_Problem description_
Would you retype exactly the lines below, starting with the one that has "This screenshot has height=245, width=478." and going on through the one that has "Viewport: 940px width, 495px height.", with no pictures and nothing else?

::::

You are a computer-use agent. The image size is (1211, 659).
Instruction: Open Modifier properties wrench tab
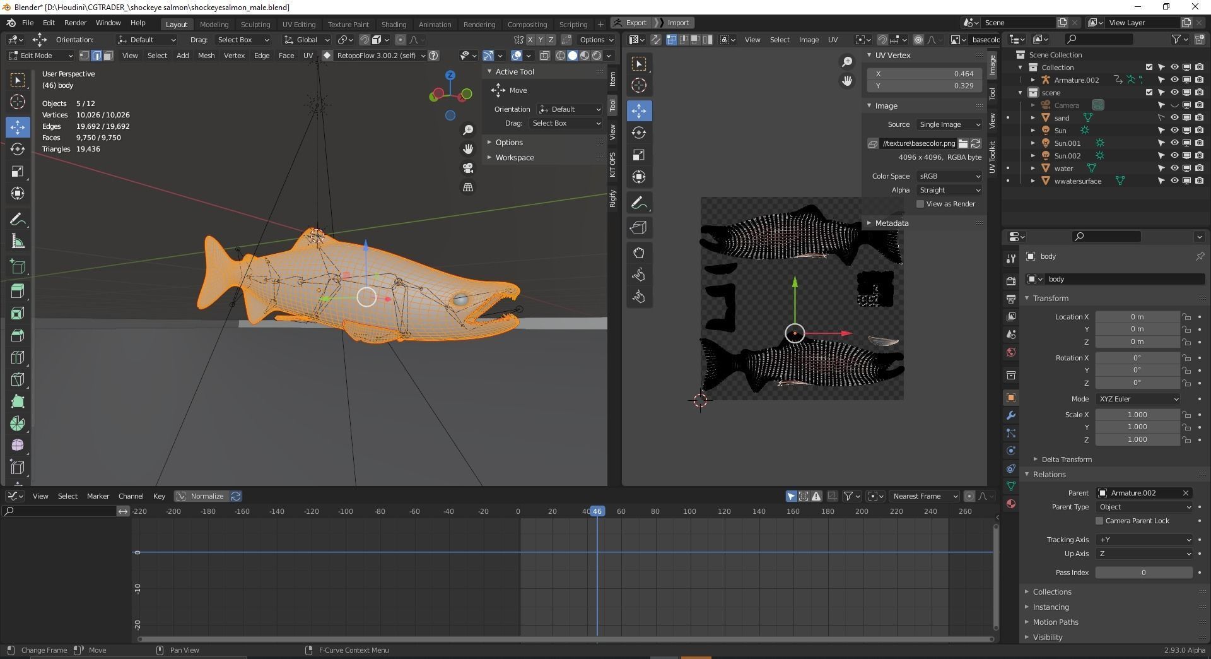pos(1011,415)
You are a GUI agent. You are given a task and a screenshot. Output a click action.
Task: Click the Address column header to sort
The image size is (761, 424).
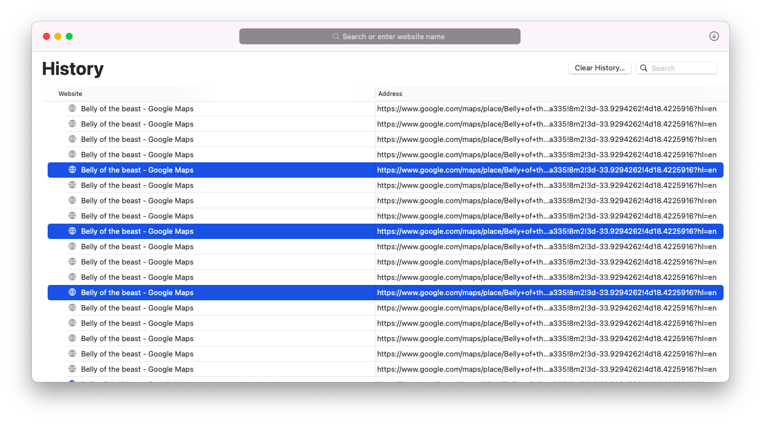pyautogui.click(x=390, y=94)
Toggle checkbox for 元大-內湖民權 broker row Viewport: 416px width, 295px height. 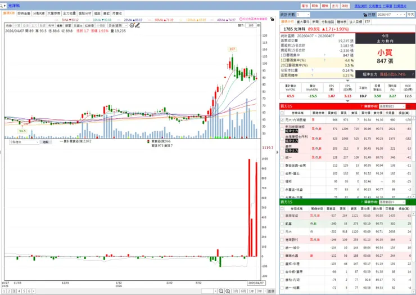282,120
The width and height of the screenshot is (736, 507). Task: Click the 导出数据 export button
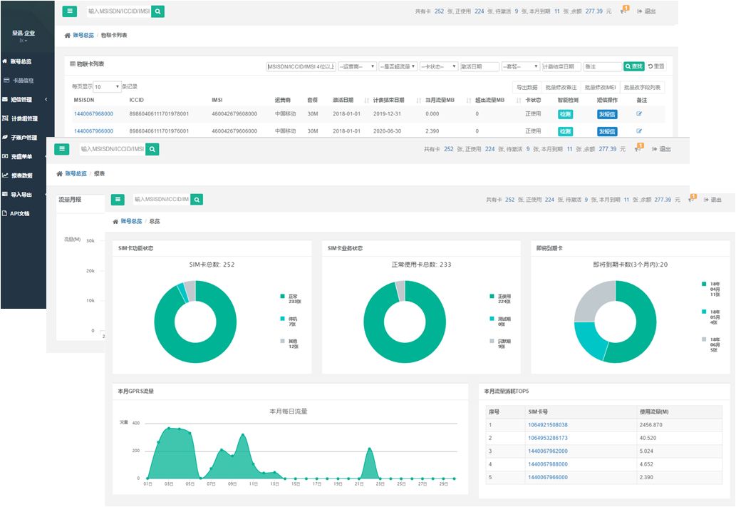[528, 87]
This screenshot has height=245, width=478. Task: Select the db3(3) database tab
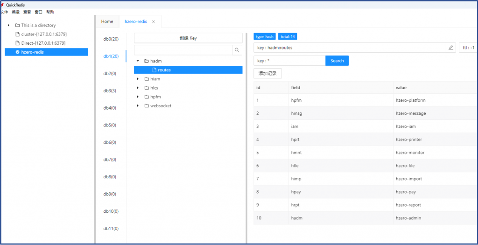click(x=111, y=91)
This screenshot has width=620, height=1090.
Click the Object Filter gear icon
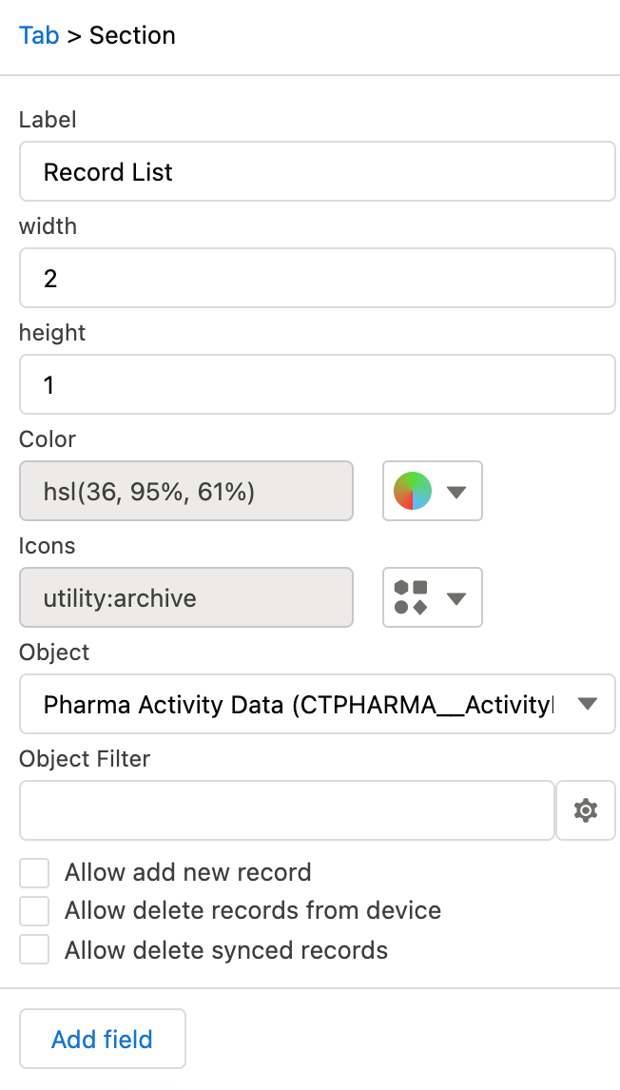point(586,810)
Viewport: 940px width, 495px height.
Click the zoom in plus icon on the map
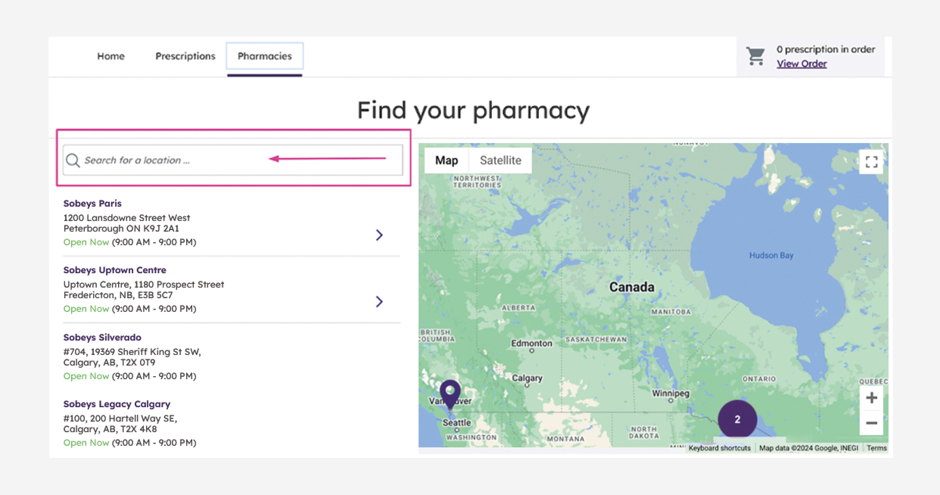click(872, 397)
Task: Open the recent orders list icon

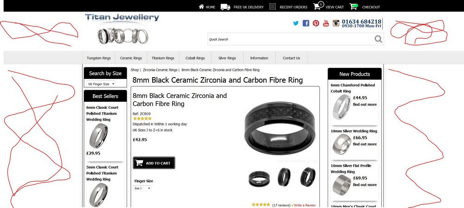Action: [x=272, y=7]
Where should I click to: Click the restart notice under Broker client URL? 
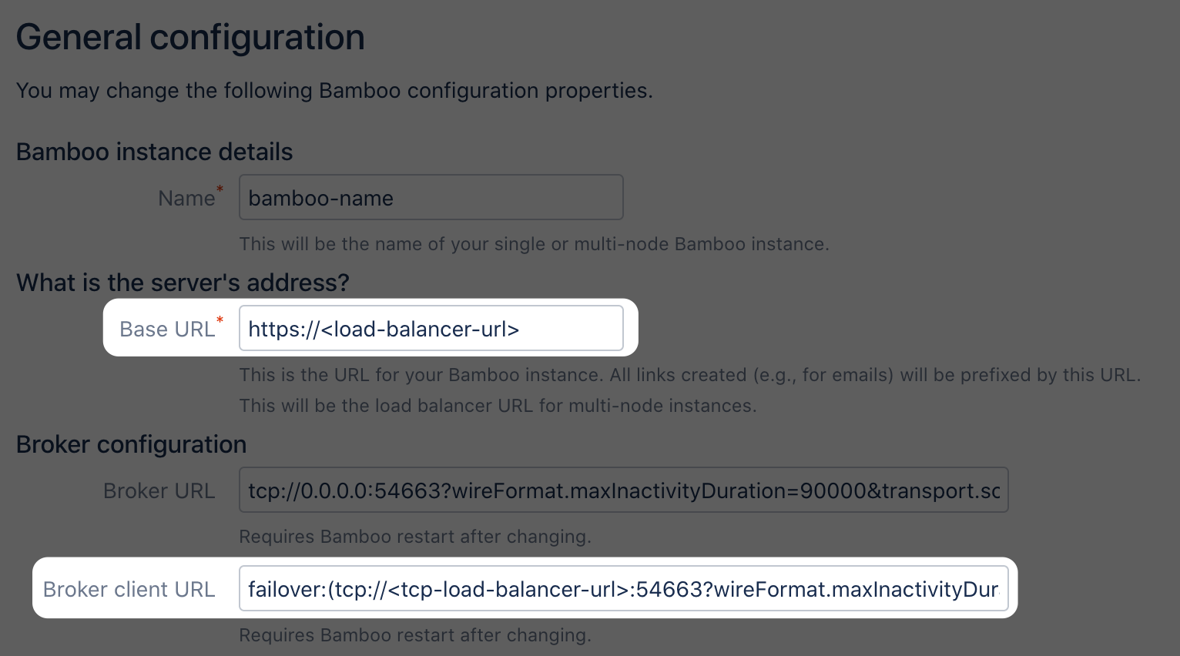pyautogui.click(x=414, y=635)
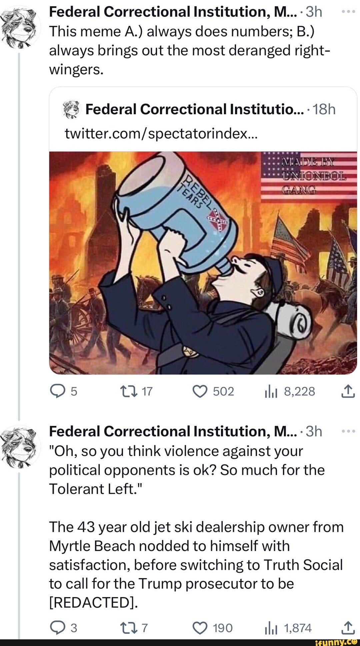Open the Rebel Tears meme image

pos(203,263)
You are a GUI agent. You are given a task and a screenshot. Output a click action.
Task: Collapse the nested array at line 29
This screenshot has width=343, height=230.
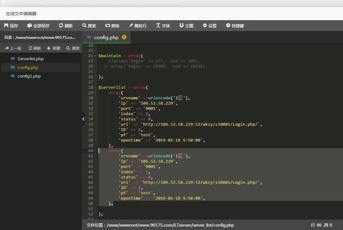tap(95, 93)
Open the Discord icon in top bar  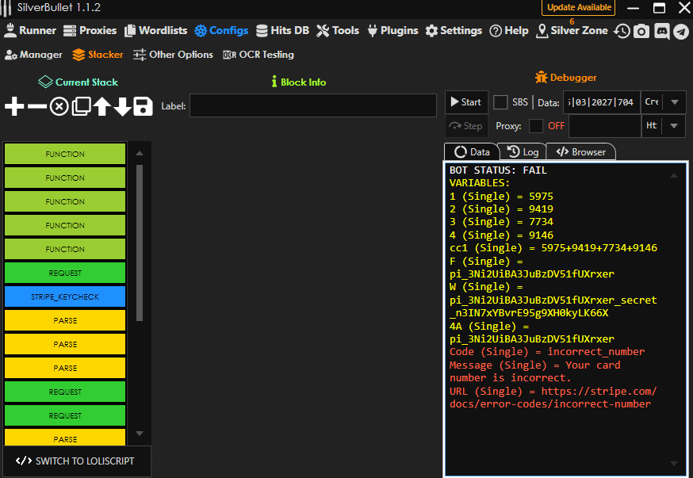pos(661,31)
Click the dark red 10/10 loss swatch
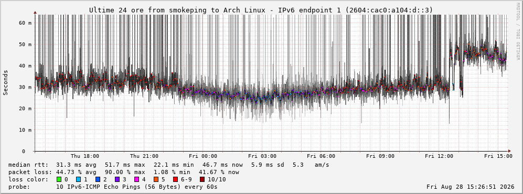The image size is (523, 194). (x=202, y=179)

::::

_Reply to the exercise_
This screenshot has height=245, width=478. Task: Select the db3(3) database tab
click(x=111, y=91)
This screenshot has width=620, height=1090.
Click the Object Filter gear icon
point(586,810)
Viewport: 940px width, 495px height.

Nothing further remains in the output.